Huaquechula is a municipality in the Mexican state of Puebla.
The municipal seat is at Huaquechula.

==The municipality==
The town of Huaquechula is the local governmental authority for thirty communities, which together cover an area of 223.25 km^{2}. The municipal government consists of a municipal president, one syndic, and eight representatives for the various communities. This municipality of the same name borders the municipalities of Atzitzihuacán, Atlixco, Tlapanala, Tepeojuma and Tepemaxalco. (encmuc) The largest of the communities outside of the seat are Santa Ana Coatepec, Cacaloxúchitl, El Tronconal, Teocalco de Dorantes, Tezonteopan de Bonilla, San Juan Huiluco, Soledad Morelos, San Antonio Cuautla, Santiago Tetla and San Diego Organal.

The municipality is located mostly in the Atlixco Valley, with a small portion in the Matamoros Valley, wedged between the Sierra Mixteca and the Popocatépetl volcano. It has altitudes ranging from 1700 meters above sea level to 1500 from north to south. The highest elevation inside the municipality is the Cerro el Metate.

Its rivers run north to south descending from Popocatepetl, including the Río Grande, the Ahuehuello, the Matadero, the Atila and the Nexapa. There is also a system of canals connected to these natural waterways especially in the northeast.

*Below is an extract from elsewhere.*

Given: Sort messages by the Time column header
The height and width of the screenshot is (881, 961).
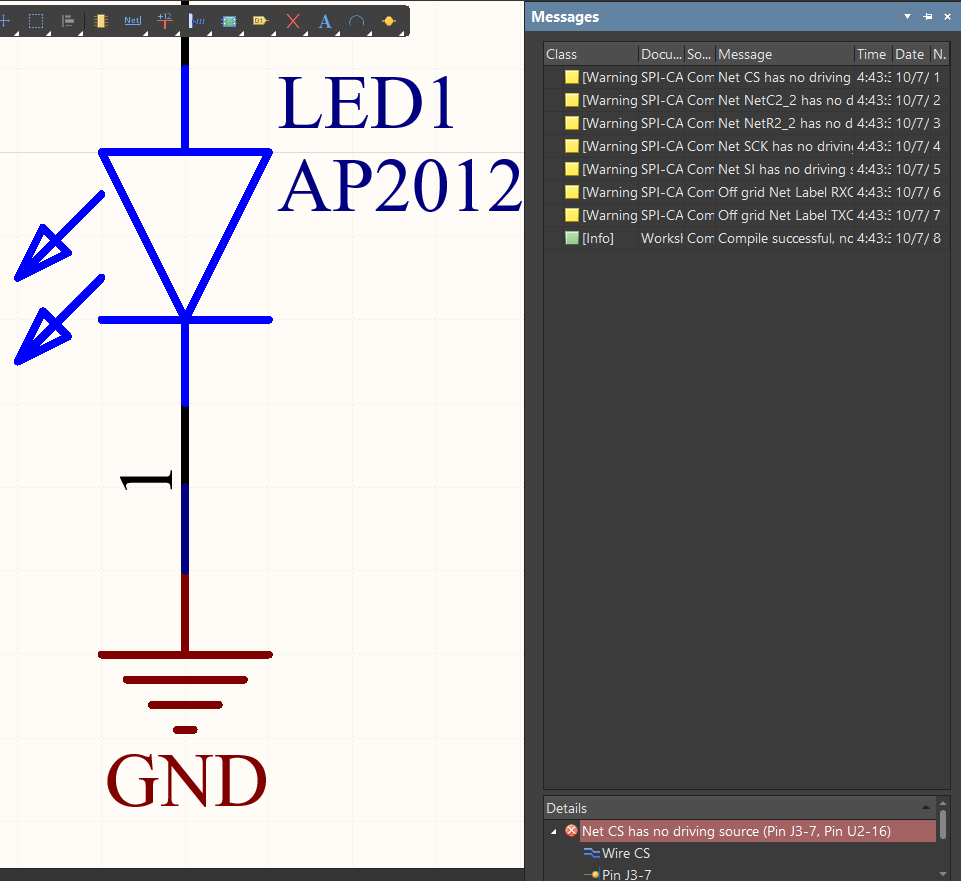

The municipality has three main climate zones. The first is semi hot and semi humid with rains in the summer. This extends over most of the territory, except the northeast and the southwest. The southeast has a hot and semi moist climate with rains in the summer. The rainy season extends from June to November with a short dry spell in the middle. Freezing temperatures can occur from ten to thirty days per year.

Wild vegetation in the municipality varies from low deciduous rainforest, areas of secondary vegetation, dry scrub, grassland and areas dominated by palm trees. Dominant wildlife includes the squirrel, skunk and deer.